● Problem description: In the copy, include every record below exactly as it appears, but no pictures.

Saved data entries:
......

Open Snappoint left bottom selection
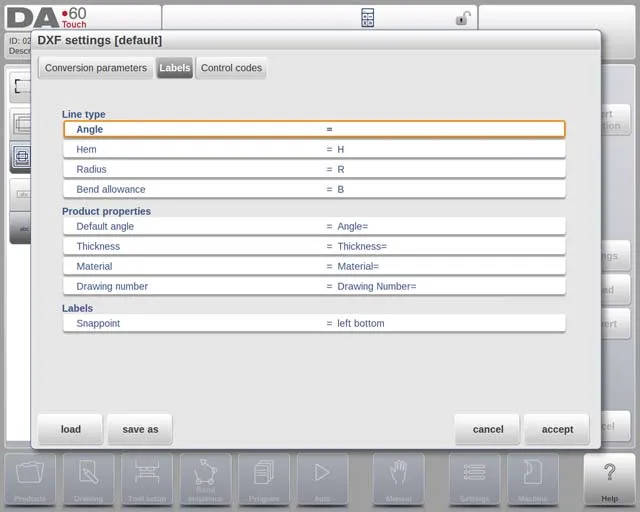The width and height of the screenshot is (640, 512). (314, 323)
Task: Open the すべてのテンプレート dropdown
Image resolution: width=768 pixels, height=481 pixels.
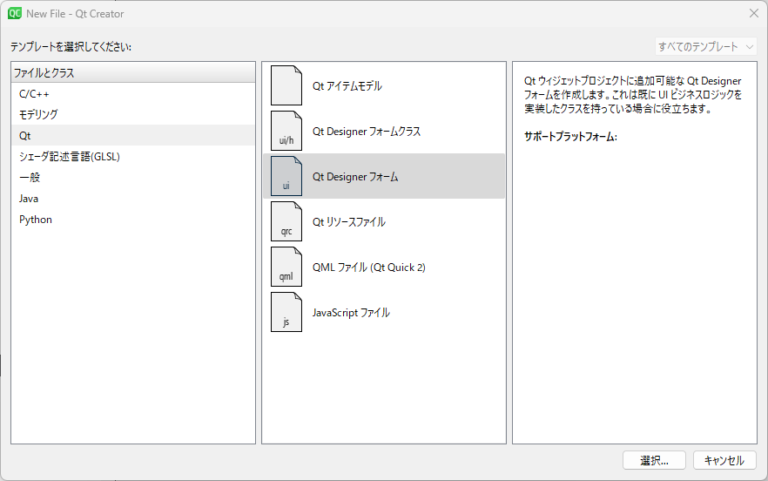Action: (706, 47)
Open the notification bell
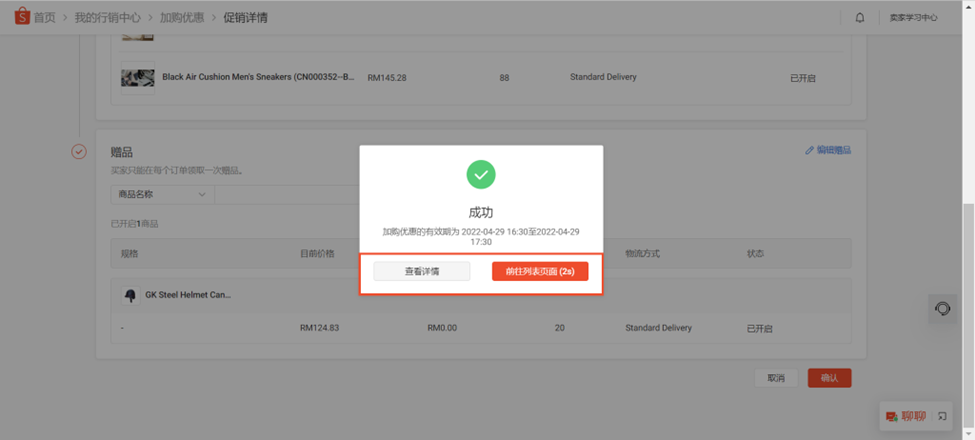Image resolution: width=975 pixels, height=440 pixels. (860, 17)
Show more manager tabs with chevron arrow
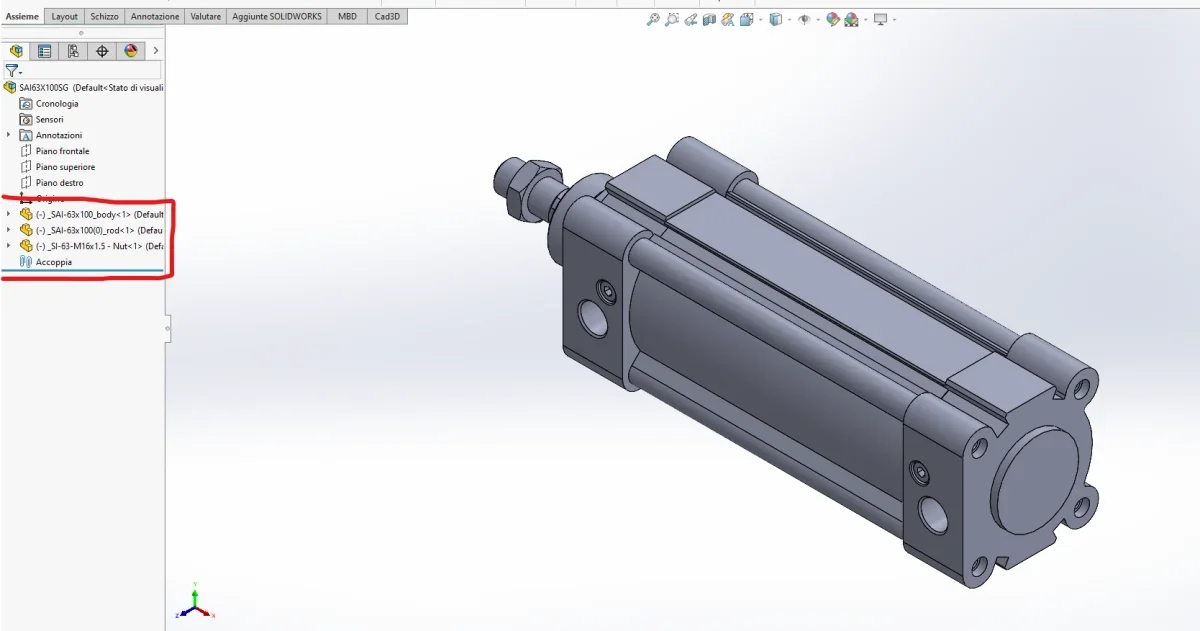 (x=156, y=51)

......

● Response:
Open Snappoint left bottom selection
The width and height of the screenshot is (640, 512). (314, 323)
Task: Open the すべてのテンプレート dropdown
Image resolution: width=768 pixels, height=481 pixels.
Action: (706, 47)
Open the notification bell
Image resolution: width=975 pixels, height=440 pixels. (860, 17)
Show more manager tabs with chevron arrow
 (x=156, y=51)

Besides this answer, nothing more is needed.